あのネズミ、うちのなかにいるわぁーー。たぶん。出ていってくれないかなぁ。あと、あそこのガラス戸はやばい。あそこのガラス戸をどうにかしないとやばい。パティでやるかな。けど、めんどうくさい。けど、あそこから入ってくるとなると、自由に入れる状態が続ているというとになるので、やばい。
たぶん、この部屋にはいないような気がする。けど、わからない。
ネズミの出現で、ぼくの体調が一気に悪化する。まだ、眠れない。腹がおかしい。喉がおかしい。『もう、全部いやだ』という考えが、頭から、はなれない。全部が、つまらなく思える。ともかく、体調が悪い。じゃあ、横になっていればいいのかというと、横になっていても、つらい。
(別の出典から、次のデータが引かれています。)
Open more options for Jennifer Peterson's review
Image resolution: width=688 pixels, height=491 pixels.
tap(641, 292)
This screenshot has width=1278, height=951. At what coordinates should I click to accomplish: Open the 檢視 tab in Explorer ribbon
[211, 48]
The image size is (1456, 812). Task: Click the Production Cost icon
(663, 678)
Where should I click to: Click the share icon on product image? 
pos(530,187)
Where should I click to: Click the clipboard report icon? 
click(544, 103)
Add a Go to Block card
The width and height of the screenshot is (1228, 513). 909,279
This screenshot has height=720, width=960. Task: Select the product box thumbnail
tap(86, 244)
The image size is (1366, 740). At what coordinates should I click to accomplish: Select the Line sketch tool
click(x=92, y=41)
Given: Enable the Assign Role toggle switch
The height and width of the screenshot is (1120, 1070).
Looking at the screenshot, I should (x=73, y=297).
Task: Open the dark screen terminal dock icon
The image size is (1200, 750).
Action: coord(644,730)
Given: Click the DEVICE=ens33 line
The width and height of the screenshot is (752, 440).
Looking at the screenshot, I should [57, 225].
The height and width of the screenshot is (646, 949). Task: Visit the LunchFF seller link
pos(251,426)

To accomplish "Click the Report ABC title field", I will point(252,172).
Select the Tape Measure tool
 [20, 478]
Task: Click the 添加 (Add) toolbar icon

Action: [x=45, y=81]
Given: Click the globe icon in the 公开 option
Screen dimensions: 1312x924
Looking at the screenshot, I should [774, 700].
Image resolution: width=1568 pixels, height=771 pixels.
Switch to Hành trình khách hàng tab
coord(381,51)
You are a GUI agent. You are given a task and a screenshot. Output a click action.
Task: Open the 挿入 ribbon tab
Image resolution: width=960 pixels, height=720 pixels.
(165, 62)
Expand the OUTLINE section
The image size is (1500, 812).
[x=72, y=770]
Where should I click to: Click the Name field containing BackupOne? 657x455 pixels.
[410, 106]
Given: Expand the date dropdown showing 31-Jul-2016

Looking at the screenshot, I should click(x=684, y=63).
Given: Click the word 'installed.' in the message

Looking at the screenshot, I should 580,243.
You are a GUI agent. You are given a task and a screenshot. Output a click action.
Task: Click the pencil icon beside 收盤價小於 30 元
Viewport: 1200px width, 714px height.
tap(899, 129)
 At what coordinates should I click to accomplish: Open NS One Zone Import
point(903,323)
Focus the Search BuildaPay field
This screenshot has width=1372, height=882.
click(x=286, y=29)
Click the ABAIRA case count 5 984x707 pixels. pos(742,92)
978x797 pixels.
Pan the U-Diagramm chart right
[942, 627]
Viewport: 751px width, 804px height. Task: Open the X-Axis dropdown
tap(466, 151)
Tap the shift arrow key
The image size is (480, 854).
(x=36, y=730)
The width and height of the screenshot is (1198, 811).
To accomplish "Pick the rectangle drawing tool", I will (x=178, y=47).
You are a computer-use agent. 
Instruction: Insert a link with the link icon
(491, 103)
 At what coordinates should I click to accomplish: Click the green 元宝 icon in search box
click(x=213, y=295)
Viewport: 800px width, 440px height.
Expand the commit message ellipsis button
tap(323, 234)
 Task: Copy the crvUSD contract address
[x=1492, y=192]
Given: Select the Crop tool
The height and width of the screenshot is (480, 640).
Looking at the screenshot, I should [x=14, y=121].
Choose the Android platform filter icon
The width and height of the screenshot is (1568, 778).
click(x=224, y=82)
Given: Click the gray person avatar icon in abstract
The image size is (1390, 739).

いま、ご飯を食べた。これも、ほんのちょっとだ。すべてが、つらい。
兄貴のヘビメタと、親父のネズミで、ぼくの人生が台無しだ。兄貴のヘビメタと、親父のネズミで、ぼくの生命エネルギーが奪われた。
* * *
この部屋にはいないかもしれないけど、このうちには、いる感じがする。このうちにいないとしても、すぐに、ネズミが入ってくる状態であることには、かわりがない。どこかに、ぼくが知らない穴がある。ヘビメタとかネズミとか、長期的に影響をあたえることばかりやる。やりやがる。本人はまったくわかってないんだよな。ネズミのことだって、親父はまったく、わかってないんだぞ。ヘビメタのことだって、兄貴は、まったくわかってないんだぞ。こんなハンディ、俺にしかない。ほかの人には、このハンディがない。こんな特殊なハンディがある人なんて、ぼく以外にいない。でっ、ほかの人が、ぼくのこのハンディを無視して、不適切なことを言う。よその人だって、おなじことをやられれば、通勤通学できなくなるし、学業成績が(やられていないときより)ずっとさがるし、体力も気力もなくなるし、睡眠回路を破壊されるし、人間関係も破壊されるのに、ぜんぜんわかっていない。ほかの人には、ないことだから、ぜんぜんわかっていない。「そんなのなんだ」という態度だ。「そんなの、関係ない」「そんなのは、影響がない」「できると言えばできる」「努力すれば成功する」「すべては受け止め方の問題だから、受け止め方をかえればいいんだ」……。
こいつらはこいつらで頑固なんだよな。
ともかく、普通に勉強することができなくなるし、普通に恋愛することができなくなる。
どれだけ、きちがい的なでかい音で、苦手な音が鳴っていたか、わかっていない。ヘビメタではなくて、自分がこの世で一番きらいな音で考えてみれば、わかることなのに、ほかの人は「なんだそんなの」という態度になる。
ほかの人が考えているヘビメタ騒音の損害が……ぼくの身の上に生じた損害が一(いち)だとするとする。 実際の損害は、一兆だ。そして、その損害の大きさが、ほかの人には、必然的にわからないのである。どうしてかというと、ほんとうに、一倍速でやられたわけではないからだ。自分が本当に経験したことではないからだ。ただ単に、聞いた話なのである。だったら、「俺だってつらい」という反応になる。けど、そのつらさは、俺がヘビメタ騒音を浴びないで育った場合のつらさとおなじレベルのつらさだと思う。だいたい、自分がこの世で一番きらいな音を四六時中……大音響で聞かされた場合の症状が出ていないんだよ。症状が出ていない。症状が出ていないから、えらそうなことを言える。「自分だったら平気だ」「俺はヘビメタは好きだしな」というのりで、えらそうなことを言う。そりゃ、普通の従業員としては働くというのは、めちゃくちゃにつらいことだ。けど、そういうつらさとは、そもそもがちがうのだ。レベルがちがう。じゃあ、きちがいヘビメタ騒音とおなじレベルの騒音を一一歳から二五歳まで浴びて、不利な立場のまま、普通の従業員として働くということを洗濯して見ろ。そんなのは、無理だということがわかる。体が、もう、ちがうんだよ。この世で一番きらいな音にさらされ続けて、勉強時間と、睡眠時間をうばわれ、精神と睡眠回路を破壊されて、普通に働くなんてことができるわけがないだろ。想像力がないから、わからない。あるいは、経験がないから、わからない。